- _EXTRACT PROVIDED_:
····················

The original Radical Technology (RT 1.0) defined itself elliptically, using many examples. Can RT 2.0 be more objectively characterised?  Here are some attempts.

The original Radical Technology (RT 1.0) defined itself elliptically, using many examples. Can RT 2.0 be more objectively characterised?  Here are some attempts.

Redirecting Innovation

On the whole, developments in technology have delivered increases in productivity, that is, greater functionality per unit of input, while keeping ‘externalities’ of various kinds (such as environmental impacts) at a ‘tolerable’ level. This can be symbolised by the diagram here, where open bars represent, say GDP or ‘functionality’; black bars represent externalities, i.e. diffuse costs, risks and burdens borne by all, and by the natural environment. Note that this is a best-case: many would argue that, taken broadly, the black bars are growing too.

Logically, technical development could have generated lower impacts with maintained (and qualitatively improving) functionality, symbolised by the second, lower diagram. In essence this is the default RT programme. It is undeniable that on the whole it is the first of these two cases that has emerged (so far anyway). Is it worth (perhaps) re-running the video in a counterfactual mode in which we made the opposite choices? What would the world now look like?  This could be a working definition of RT, or its close synonym, AT (Alternative Technology), but what would you need to do to achieve it?

Looking for elbows
Resilience graph

Here is another approach to objectively characterising RT. We are looking for ‘elbows’ – rational optima that are obscured or overridden by powerful economic or psychological forces.  Consider the trade-off between resilience and efficiency. It is widely accepted that the drive for ever-greater efficiency can compromise resilience. In response to this, parts of the green movement have striven to maximise resilience, but at the expense of efficiency.  Could we say that RT looks for the optimum point between the extremes?  Is it necessarily an unstable balance requiring endless politics, or as some used to put it ‘permanent revolution’?

····················

- _ENTRIES SHOWN_:

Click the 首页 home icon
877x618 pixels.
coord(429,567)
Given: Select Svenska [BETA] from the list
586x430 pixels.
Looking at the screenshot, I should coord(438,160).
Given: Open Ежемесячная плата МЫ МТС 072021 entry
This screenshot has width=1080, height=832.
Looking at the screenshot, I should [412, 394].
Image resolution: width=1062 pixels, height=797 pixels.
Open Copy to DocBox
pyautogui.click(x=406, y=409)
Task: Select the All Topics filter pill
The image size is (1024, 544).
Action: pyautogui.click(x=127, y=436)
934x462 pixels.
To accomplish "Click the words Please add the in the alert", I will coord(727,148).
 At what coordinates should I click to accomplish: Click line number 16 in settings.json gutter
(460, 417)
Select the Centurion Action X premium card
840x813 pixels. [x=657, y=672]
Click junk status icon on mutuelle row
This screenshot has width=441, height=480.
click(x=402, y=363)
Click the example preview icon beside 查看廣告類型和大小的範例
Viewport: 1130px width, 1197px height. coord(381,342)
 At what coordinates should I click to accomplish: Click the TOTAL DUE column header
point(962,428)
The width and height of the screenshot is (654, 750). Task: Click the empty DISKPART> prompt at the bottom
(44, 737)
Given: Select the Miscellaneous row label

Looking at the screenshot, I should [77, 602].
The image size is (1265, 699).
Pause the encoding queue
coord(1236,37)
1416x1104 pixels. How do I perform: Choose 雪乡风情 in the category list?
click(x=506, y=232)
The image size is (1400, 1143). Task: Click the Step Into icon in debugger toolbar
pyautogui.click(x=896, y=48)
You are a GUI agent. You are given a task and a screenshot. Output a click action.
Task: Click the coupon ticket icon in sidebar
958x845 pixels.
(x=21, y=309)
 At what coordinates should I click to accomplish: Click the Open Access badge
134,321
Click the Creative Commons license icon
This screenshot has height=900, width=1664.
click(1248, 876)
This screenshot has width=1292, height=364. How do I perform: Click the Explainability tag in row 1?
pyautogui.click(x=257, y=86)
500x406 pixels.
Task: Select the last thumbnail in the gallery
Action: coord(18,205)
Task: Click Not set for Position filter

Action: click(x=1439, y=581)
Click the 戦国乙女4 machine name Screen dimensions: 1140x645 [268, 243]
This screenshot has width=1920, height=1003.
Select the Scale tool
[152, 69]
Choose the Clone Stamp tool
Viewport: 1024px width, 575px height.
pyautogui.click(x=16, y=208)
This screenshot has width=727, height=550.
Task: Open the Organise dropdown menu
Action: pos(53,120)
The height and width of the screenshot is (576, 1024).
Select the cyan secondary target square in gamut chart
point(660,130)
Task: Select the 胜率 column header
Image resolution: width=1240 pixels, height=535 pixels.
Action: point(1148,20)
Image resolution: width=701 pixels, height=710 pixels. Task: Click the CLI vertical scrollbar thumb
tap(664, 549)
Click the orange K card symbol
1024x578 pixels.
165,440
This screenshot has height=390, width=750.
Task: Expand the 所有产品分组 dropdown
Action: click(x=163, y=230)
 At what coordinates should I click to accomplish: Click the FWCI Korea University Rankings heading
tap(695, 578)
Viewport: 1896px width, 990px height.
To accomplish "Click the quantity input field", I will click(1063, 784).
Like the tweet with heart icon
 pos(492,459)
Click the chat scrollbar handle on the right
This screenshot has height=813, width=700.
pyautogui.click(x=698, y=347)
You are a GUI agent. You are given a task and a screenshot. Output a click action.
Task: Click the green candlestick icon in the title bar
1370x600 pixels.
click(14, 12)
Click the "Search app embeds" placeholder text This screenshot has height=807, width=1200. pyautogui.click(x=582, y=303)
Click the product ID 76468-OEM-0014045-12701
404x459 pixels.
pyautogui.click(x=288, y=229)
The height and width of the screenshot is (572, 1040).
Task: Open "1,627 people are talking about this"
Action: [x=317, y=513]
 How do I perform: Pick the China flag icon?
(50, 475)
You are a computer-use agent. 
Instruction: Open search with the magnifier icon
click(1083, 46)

····················

- _TASKS FOR THIS EXERCISE_:
(1) Transcribe the Radical Technology passage from "Redirecting Innovation" up to and including "are growing too.".
(2) Please pick up the piece on Radical Technology after its last sentence and continue it.

- _RESPONSES BY TASK_:
(1)
Redirecting Innovation

On the whole, developments in technology have delivered increases in productivity, that is, greater functionality per unit of input, while keeping ‘externalities’ of various kinds (such as environmental impacts) at a ‘tolerable’ level. This can be symbolised by the diagram here, where open bars represent, say GDP or ‘functionality’; black bars represent externalities, i.e. diffuse costs, risks and burdens borne by all, and by the natural environment. Note that this is a best-case: many would argue that, taken broadly, the black bars are growing too.

(2)
Here is another ‘elbow’, shown in a chart from Oxfam. Relatively small increases in GDP give rise to large increases in ‘life satisfaction’, but beyond about $10,000 a year the improvement is much less. In terms of well-being per unit of environmental damage, the rational/RT spot is on the left, not the right, of the plot.  Perhaps we could say RT redefines the meaning of progress in terms of the vertical rather than the horizontal axis. ‘Progress’ is generally thought of as maximising quantities (brown blob) but it is ultimately more rational to emphasise qualities (green blob)  This suggests a distinct ‘para-modern’ trajectory for development.

Oxfam Chart
Technical Exemplars

Why the specific emphasis on technology? It seems that in RT 1.0 we believed that technical procedures could be chosen so that they automatically delivered benign processes or optimum balances.  We tried to squeeze out the politics and the ideology. Was this a completely mistaken idea? It is uncomfortably reminiscent of the rise of pure-market liberalism, which also attempted to abolish politics in favour of impersonal market forces. Just as the laissez-faire economists presumed market forces to be ultimately benign, we assumed that specific kinds of technologies would also deliver benign outcomes, in an impersonal way.

Are there still technical nuggets that have retained their ‘radical’ quality?  Examples that come to mind have become the great clichés of ‘lifestyle environmentalism’.

For example:

  • Bicycles
  • Domestic/community scale energy production, e.g. PV and Solar water heating
  • Passive solar design
  • Earth sheltered buildings
  • Allotments/growing your own
  • Insulation, advanced glazing
  • Thermal underwear
  • Car clubs
  • Community-supported agriculture
  • Whole-food/organic/low-meat diet
  • Swap shops/Freecycle
  • Industrial symbiosis (‘circular economy’)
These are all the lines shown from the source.